#### [WHAT TO DO]
Look through the listing below for the string "raro". Say how many lines hold it, and nothing else.
--- START ---
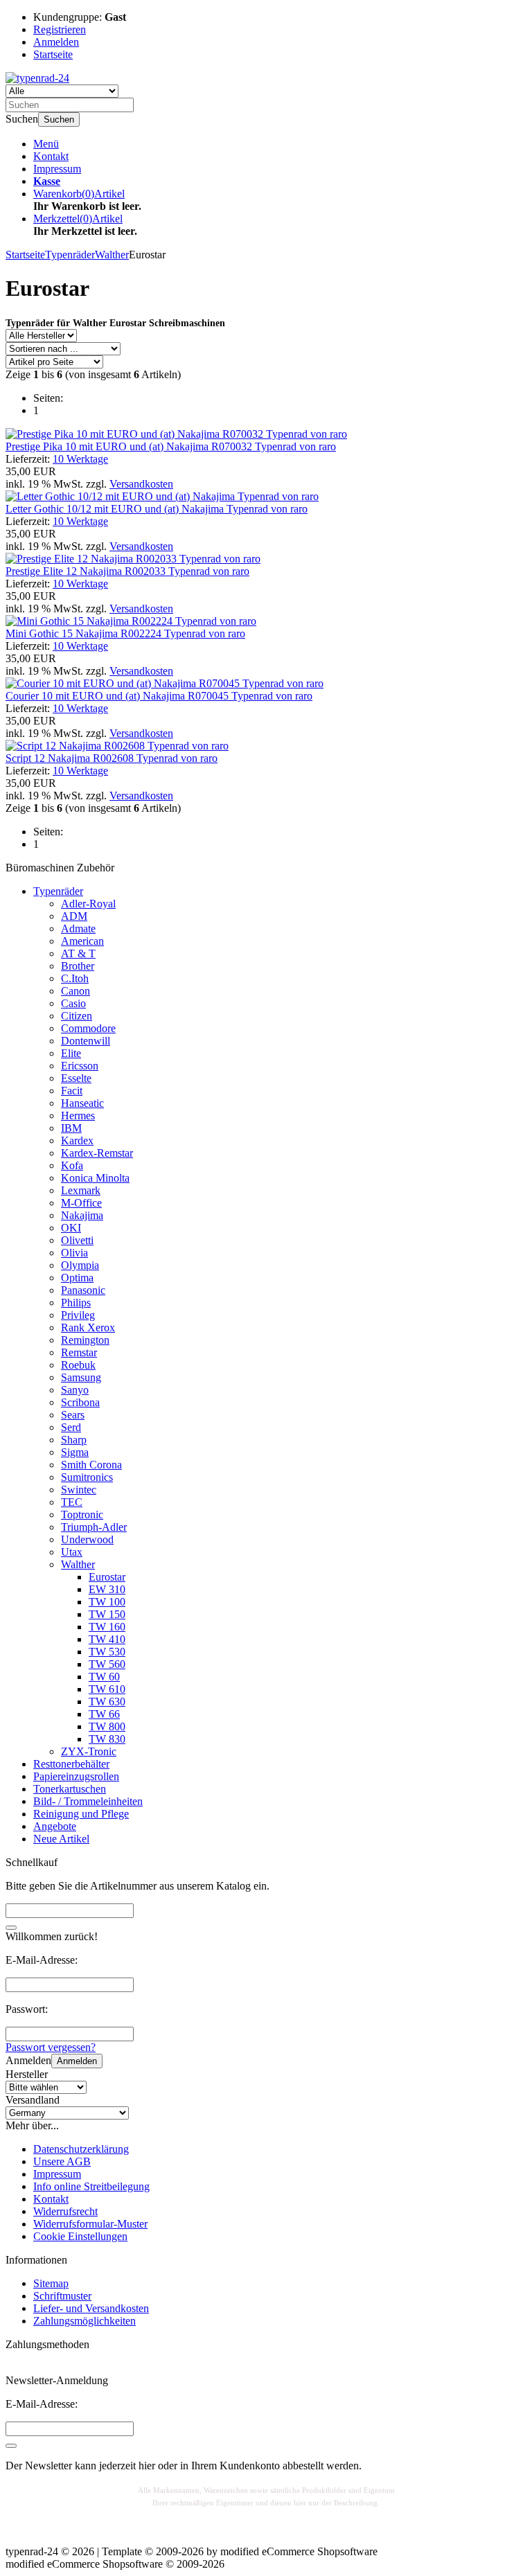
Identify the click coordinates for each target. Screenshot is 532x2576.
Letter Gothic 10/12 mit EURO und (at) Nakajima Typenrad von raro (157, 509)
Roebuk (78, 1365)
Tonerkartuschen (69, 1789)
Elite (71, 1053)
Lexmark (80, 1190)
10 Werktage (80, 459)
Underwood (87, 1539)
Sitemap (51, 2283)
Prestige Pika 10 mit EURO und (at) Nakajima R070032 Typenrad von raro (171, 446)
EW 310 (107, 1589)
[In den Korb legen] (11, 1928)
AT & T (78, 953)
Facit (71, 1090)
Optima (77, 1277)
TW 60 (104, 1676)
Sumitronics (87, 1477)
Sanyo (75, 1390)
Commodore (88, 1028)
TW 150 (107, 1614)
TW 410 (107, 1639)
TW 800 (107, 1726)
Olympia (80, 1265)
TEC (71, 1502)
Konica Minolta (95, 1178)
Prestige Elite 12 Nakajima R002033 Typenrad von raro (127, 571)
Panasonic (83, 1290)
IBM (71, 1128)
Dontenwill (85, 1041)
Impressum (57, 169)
--- END ---
#### [TASK ANSWER]
3